L'epoca in cui visse e operò Ippocrate (460-355 a. C) è uno dei periodi
più splendidi della civiltà umana, quello della grecità classica. È
l'età di Pericle (morto nel 429 a.C.), che, dopo le decisive vittorie
dei Greci sui Persiani, segnò l'ascesa dello spirito umano a uno dei più
alti livelli mai raggiunti. A Eschilo, padre della tragedia greca,
fecero seguito Sofocle ed Euripide e, più tardi, Aristofane, il più
grande dei commediografi greci. Fidia rese splendido il Partenone,
Socrate segnò una svolta nella filosofia e a lui fecero seguito Platone
e Aristotele. Erodoto scrisse le sue storie, mentre geografia,
astronomia e matematica andavano avvalendosi del generale progresso. Era
dunque il clima adatto per la nascita della medicina scientifica e per
l'apparizione alla ribalta della storia del più gran medico di tutti i
tempi.
Si riteneva, un tempo, che Ippocrate fosse un discendente di Esculapio e
membro della Corporazione degli Asclepiadi e che fosse in qualche modo
collegato con l'Asclepièion, le cui rovine, parzialmente ricostruite, si
trovano su una collina, a circa tre miglia, verso l'interno, dalla città
di Cos. Queste opinioni sono smentite dal fatto che è accertato che le
cure mediche nel tempio di Esculapio furono introdotte a Cos soltanto
dopo la morte di Ippocrate, e che gli insegnamenti della scuola
ippocratica risultano del tutto diversi da quelli dei sacerdoti di
Esculapio. La sola reliquia di Ippocrate che rimanga a Cos è un albero
gigantesco, un platano d'Oriente, al centro della città, all'ombra dei
cui rami si tramanda che egli desse lezione ai suoi allievi. Nessuno dei
busti e delle statue di Ippocrate può essere considerato un autentico
ritratto, tutti però mostrano un volto gradevole, pensoso e pieno di
dignità: possiamo dunque ben figurarcelo come un maestro e un medico
ideale.
Se ben poco sappiamo di Ippocrate uomo, abbiamo nel Corpus
Hippocraticum
una completa descrizione dei suoi metodi. Certamente egli non fu il solo
autore dei numerosi volumi che costituiscono l'intera opera a lui
attribuita, ma ciò non toglie nulla al loro valore, poiché tutti
risentono della sua ispirazione. In ognuno degli scritti che compongono
il Corpus, non si può far a meno di notare l'alto livello della
sua condotta morale, l'importanza che egli dava alla prognosi,
l'accuratezza delle osservazioni, la chiarezza delle annotazioni. Le
opere di Ippocrate sono state tradotte in molte lingue(5)

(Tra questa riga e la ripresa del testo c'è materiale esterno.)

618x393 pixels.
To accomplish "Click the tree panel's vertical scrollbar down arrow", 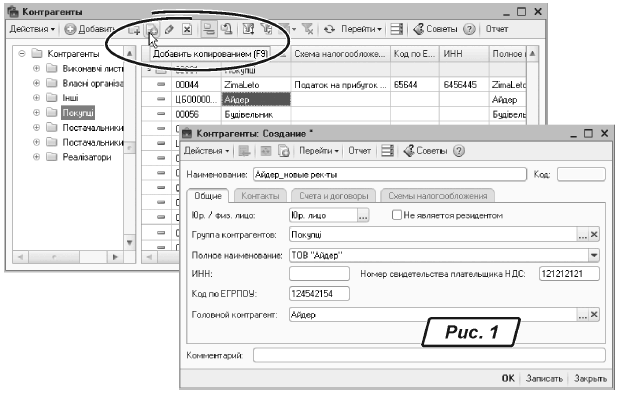I will [x=129, y=243].
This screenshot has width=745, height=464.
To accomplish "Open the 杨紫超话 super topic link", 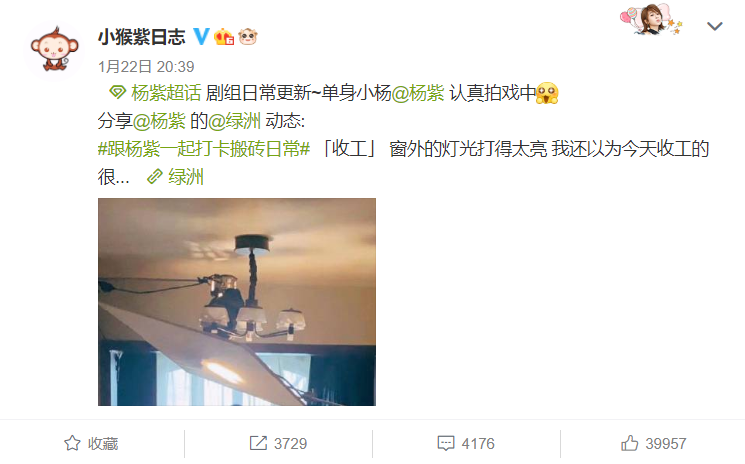I will (x=166, y=93).
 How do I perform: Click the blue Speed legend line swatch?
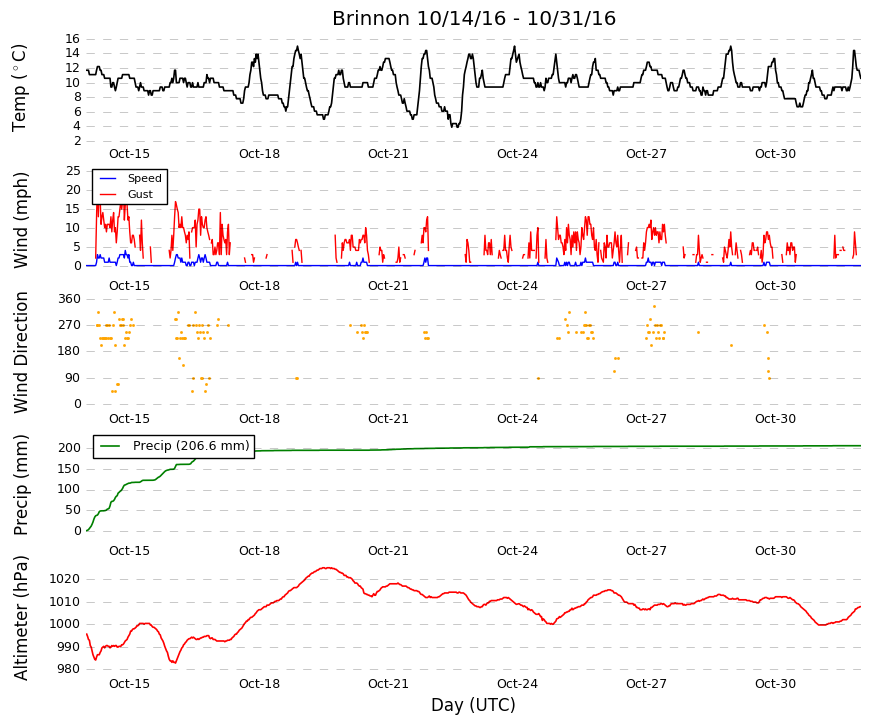click(x=108, y=178)
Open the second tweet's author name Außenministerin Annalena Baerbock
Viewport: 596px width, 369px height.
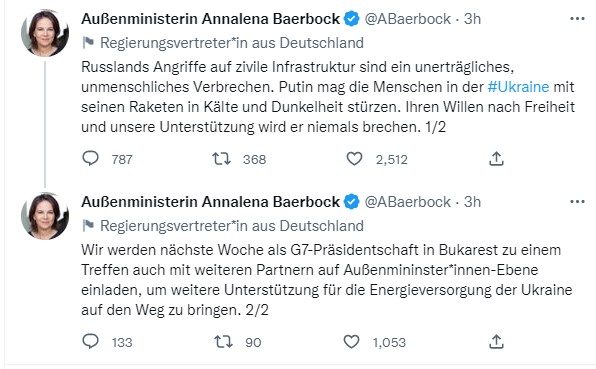coord(211,202)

e sono state oggetto di innumerevoli commenti e alcune di esse, e
particolarmente gli Aforismi, sono state usate come libro di
testo fino agli inizi del XIX secolo, e c'è forse da rammaricarsi che
non si sia continuato a farlo fino ai nostri giorni. Infatti, accanto a
nozioni inevitabilmente superate, troviamo un complesso di insegnamenti
e princìpi di sorprendente modernità.
In particolare Ippocrate, che fu il primo a distinguere la medicina dalla
filosofia, propose un alto esempio a tutti i seguaci di quella che egli
chiamò 'l'Arte': il cosiddetto 'Giuramento di Ippocrate' è stato preso a
modello dai medici di tutti i tempi e termina con questa affermazione:
«Se manterrò fedelmente il mio giuramento, senza venir meno in nessuno
dei suoi articoli, che mi sia concessa lunga vita, che io possa riuscire
nella mia professione ed essere celebrato dagli uomini in tutti i tempi.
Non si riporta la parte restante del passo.